The prospect of H-4 work authorization has lifted the hopes of many of those couples. The Department of Homeland Security (DHS) estimated that 179,600 spouses would apply for an Employment Authorization Document (EAD) in first year of availability with 55,000 requests each year afterward. In February DHS announced that they would begin considering applications for employment authorization for certain H-4 dependent spouses on May 26, 2015. Eligible individuals include H-4 dependent spouses of H-1B nonimmigrants who either:
- Are the principal beneficiaries of an approved Form I-140 Immigrant Petition for Alien Worker; or
- Were granted H-1B status under sections 106(a) and (b) of the American Competitiveness in the Twenty-first Century Act of 2000. The Act permits H-1B nonimmigrants seeking lawful permanent residence to work and remain in the U.S. beyond the six year limit on H-1B status.

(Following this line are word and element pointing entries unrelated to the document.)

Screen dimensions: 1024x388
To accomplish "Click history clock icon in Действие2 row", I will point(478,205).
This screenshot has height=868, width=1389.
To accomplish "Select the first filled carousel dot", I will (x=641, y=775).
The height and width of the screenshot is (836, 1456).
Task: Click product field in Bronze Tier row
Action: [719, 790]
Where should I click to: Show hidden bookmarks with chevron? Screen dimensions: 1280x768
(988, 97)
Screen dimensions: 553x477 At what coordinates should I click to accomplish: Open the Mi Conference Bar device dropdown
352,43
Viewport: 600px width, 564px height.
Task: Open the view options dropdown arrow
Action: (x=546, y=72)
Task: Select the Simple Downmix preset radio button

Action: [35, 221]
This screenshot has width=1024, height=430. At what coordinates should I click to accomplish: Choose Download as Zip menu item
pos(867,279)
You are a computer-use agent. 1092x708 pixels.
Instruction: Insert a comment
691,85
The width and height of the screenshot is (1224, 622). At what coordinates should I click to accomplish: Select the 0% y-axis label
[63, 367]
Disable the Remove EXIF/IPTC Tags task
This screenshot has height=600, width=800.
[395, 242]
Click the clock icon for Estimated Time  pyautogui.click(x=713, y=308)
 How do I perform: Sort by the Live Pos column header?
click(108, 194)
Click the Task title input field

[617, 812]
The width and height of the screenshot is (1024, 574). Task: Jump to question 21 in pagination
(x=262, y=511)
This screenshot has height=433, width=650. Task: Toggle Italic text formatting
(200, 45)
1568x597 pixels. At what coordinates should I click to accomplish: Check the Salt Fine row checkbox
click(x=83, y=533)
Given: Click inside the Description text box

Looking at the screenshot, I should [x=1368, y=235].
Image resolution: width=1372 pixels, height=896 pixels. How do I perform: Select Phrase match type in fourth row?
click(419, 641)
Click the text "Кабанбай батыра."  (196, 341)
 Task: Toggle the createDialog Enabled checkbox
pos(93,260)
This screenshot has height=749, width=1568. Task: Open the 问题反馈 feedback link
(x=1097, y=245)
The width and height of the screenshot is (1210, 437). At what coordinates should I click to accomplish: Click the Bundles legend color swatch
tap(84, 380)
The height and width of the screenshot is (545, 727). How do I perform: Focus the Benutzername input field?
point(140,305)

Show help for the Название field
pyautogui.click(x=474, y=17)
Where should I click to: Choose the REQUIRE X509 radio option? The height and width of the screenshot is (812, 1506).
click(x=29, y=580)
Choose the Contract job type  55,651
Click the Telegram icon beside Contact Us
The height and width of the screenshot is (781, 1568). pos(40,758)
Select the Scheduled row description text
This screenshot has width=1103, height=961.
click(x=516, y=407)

However, on Thursday April 23, three employees from Southern California Edison sued the DHS to stop the work authorization provision, claiming that they had been displaced by H-1B workers and would face increasing competition if H-4 spouses were authorized to work. Save Jobs USA has also filed a preliminary injunction against the H-4 work authorization rule.
Given that the U.S. has not issued H-4 EADs before, we are in unchartered territory. It is hard to say how these cases and the H-4 EAD process will go. Rather than lose hope though, those interested in an H-4 EAD should be ready to file in case the May 26, 2015 date holds or for whenever DHS is able to accept applications.
Taking action to prepare to file will feel better than just waiting and will allow you to file as soon as the window for applications opens. Here’s what you will need to file an H-4 application for employment authorization:
- Form I-765, plus filing fee of $380.
- Two passport style photographs.
- Proof of your marital relationship. If your marriage certificate is in a language other than English, you’ll need an English translation for it.
- A valid passport.
- A copy of your visa stamp. Make sure that you have a visa stamp and that you have a copy of it to submit with your application.
- Your H-4 approval notice if you have one.
- Evidence of your I-94 stamp. The I-94 stamp is the stamp you received in your passport on the day you entered the United States.
- A copy of any prior EAD cards that you had. If you were a student and obtained an EAD card then, you’ll need to submit a copy of that card with your application.
Note: the above list is not meant to be an exhaustive list of documents to include nor is it meant as legal advice for any one specific individual.